There are some voices worrying aloud about the demise of the church because of our having to close buildings for a few weeks or months. People will lost the habit of going to church, apparently. Well, what will that tell us? But, it isn’t the only option and it isn’t necessarily the biggest challenge to the real power of Christian faith.
As we rehearse again today, Passion Sunday, no one is exempted from the power of human mortality – from anything the world can throw at us. That is why Christian faith is rooted in a God who opts into the world, not out of it. But, fully immersed in that world, we needn’t be bound by it. The Christian Church will be found to be authentic when it reflects the Jesus who, accompanied by fallible and fickle friends, is able to leave behind past securities and walk alone to a place of suffering, injustice and death.

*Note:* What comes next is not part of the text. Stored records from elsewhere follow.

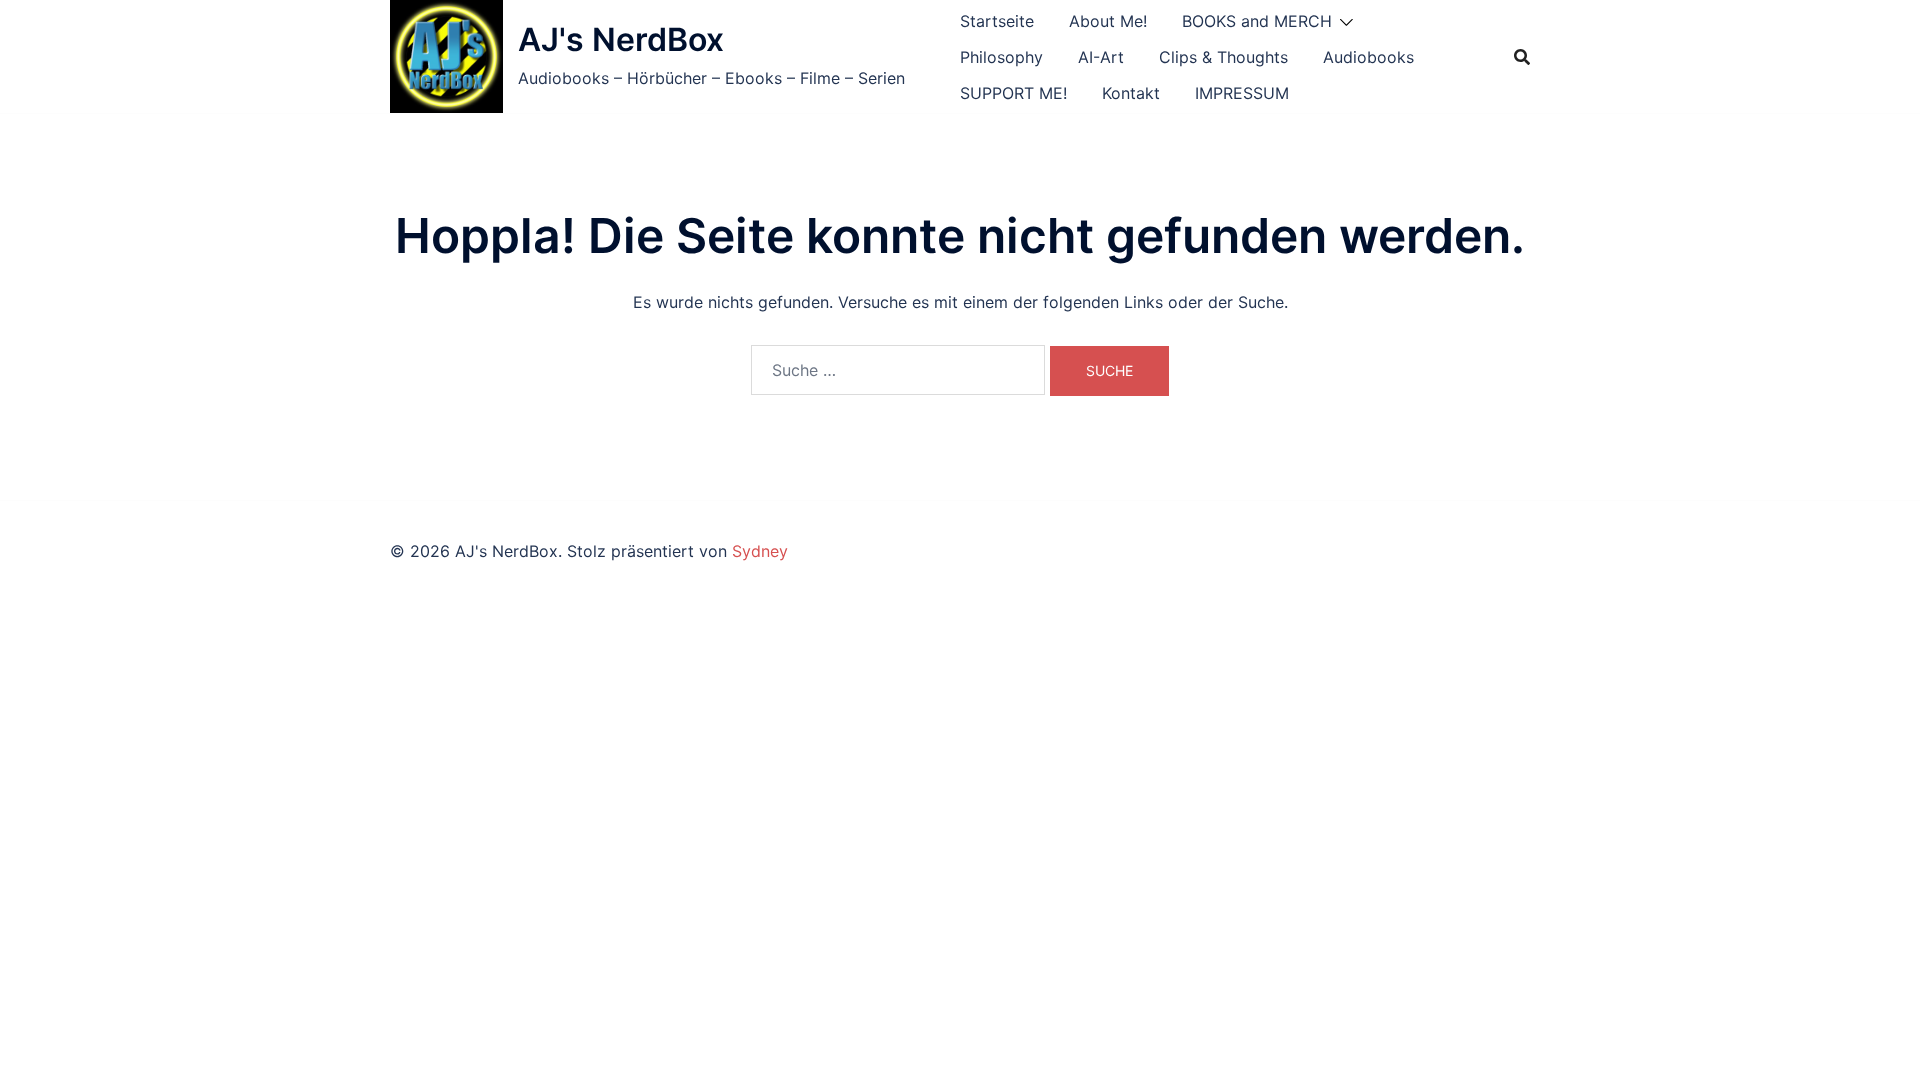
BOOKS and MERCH (1257, 21)
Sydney (760, 551)
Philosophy (1001, 57)
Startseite (997, 21)
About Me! (1108, 21)
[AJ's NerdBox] (446, 56)
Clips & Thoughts (1223, 57)
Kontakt (1131, 93)
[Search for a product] (1522, 57)
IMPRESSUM (1242, 93)
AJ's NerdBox (621, 39)
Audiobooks (1368, 57)
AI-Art (1101, 57)
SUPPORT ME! (1013, 93)
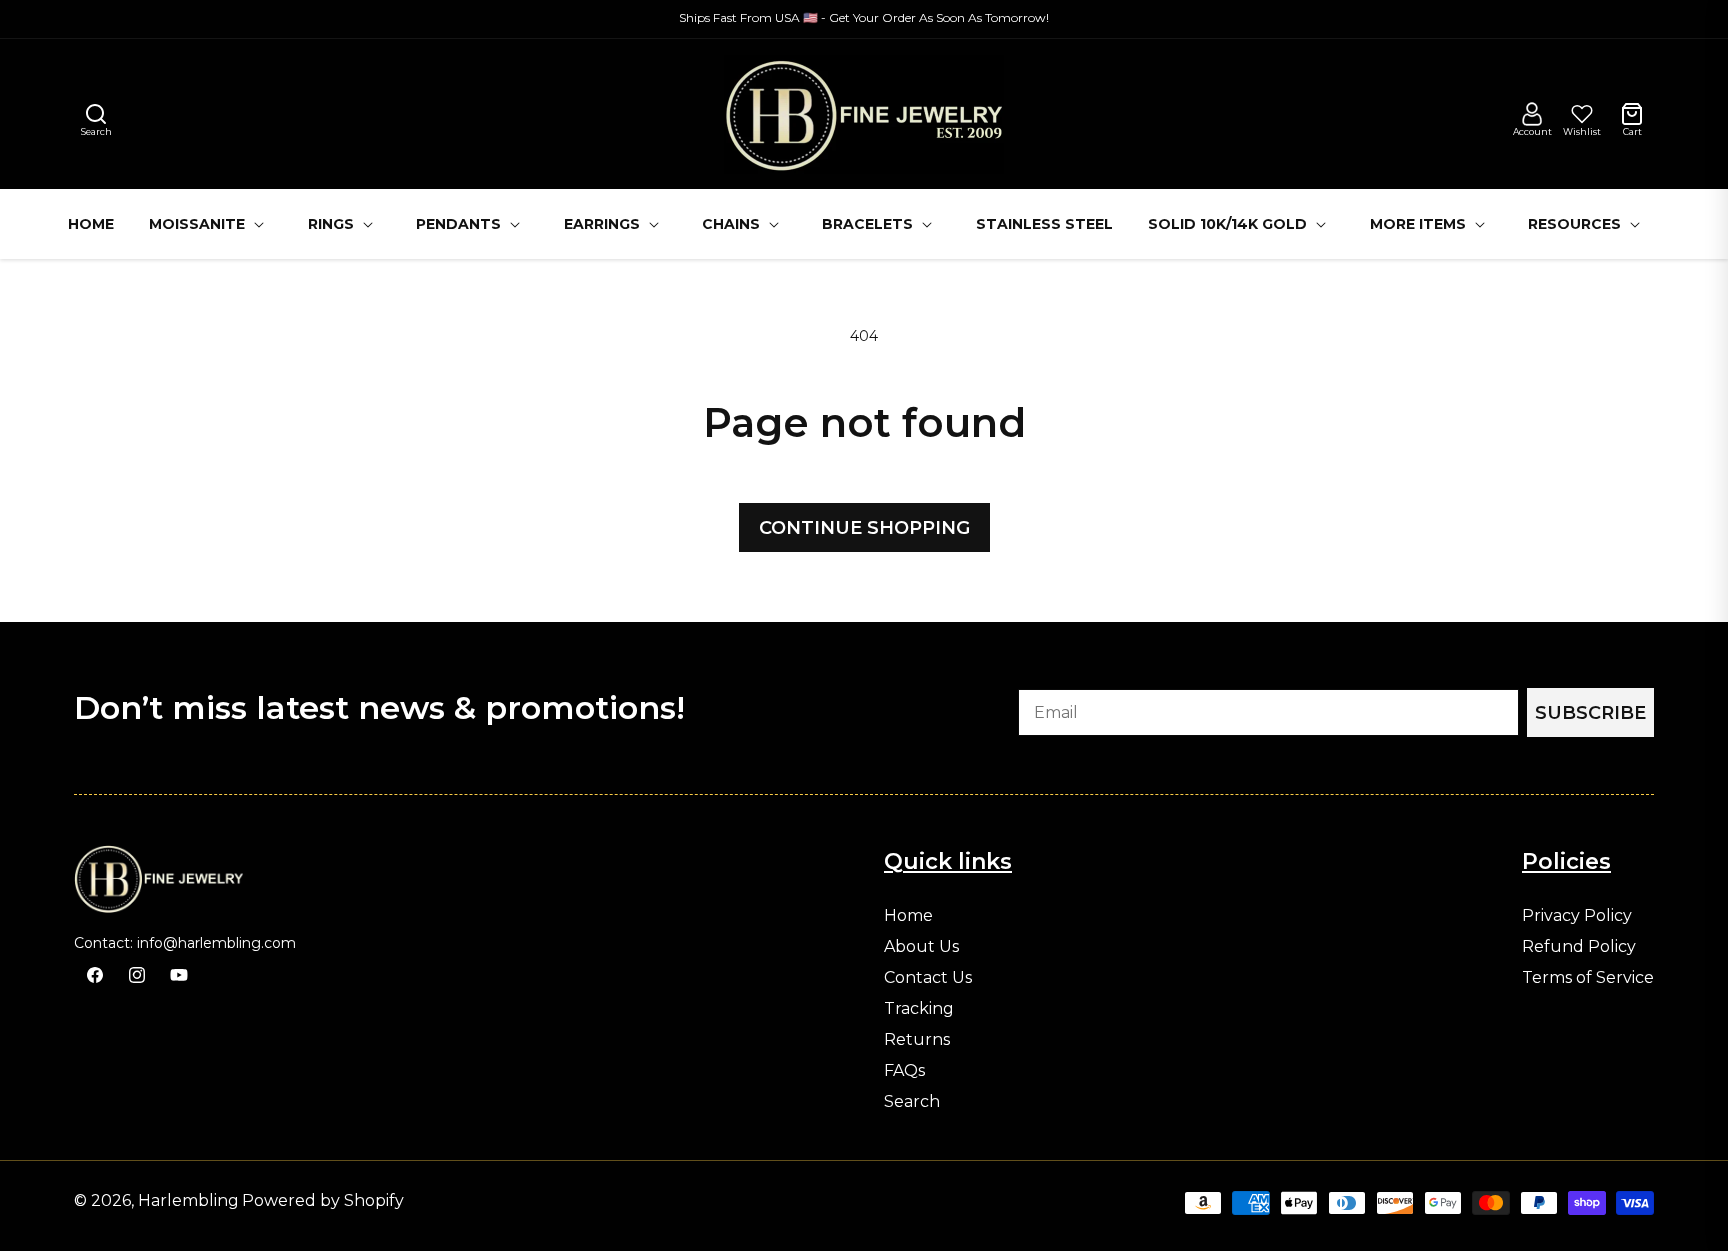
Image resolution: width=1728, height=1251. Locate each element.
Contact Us (928, 978)
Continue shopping (864, 528)
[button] (96, 114)
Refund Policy (1579, 947)
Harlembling (188, 1200)
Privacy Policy (1577, 916)
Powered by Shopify (323, 1200)
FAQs (904, 1071)
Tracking (919, 1009)
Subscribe (1590, 713)
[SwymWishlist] (1582, 114)
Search (912, 1102)
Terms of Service (1588, 978)
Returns (917, 1040)
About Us (921, 947)
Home (908, 916)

Nothing glib here. Which is why I am so proud of clergy and lay people who are grasping the opportunity thrust upon them to re-imagine what faithful discipleship and service might look like now and into a changed future.
Eagleton also wrote (p.3):
Authentic hope … needs to be underpinned by reason … Hope must be fallible, as temperamental cheerfulness is not.
We listen to experts. We take advice. We recognize the possibility of getting it wrong. But, grounded in hope and love (of God and neighbour), we find ourselves grasped by authentic hope. Because, as Eagleton puts it (p.78):
If God knows the world, then he must know it as it is, in its freedom, autonomy and contingency.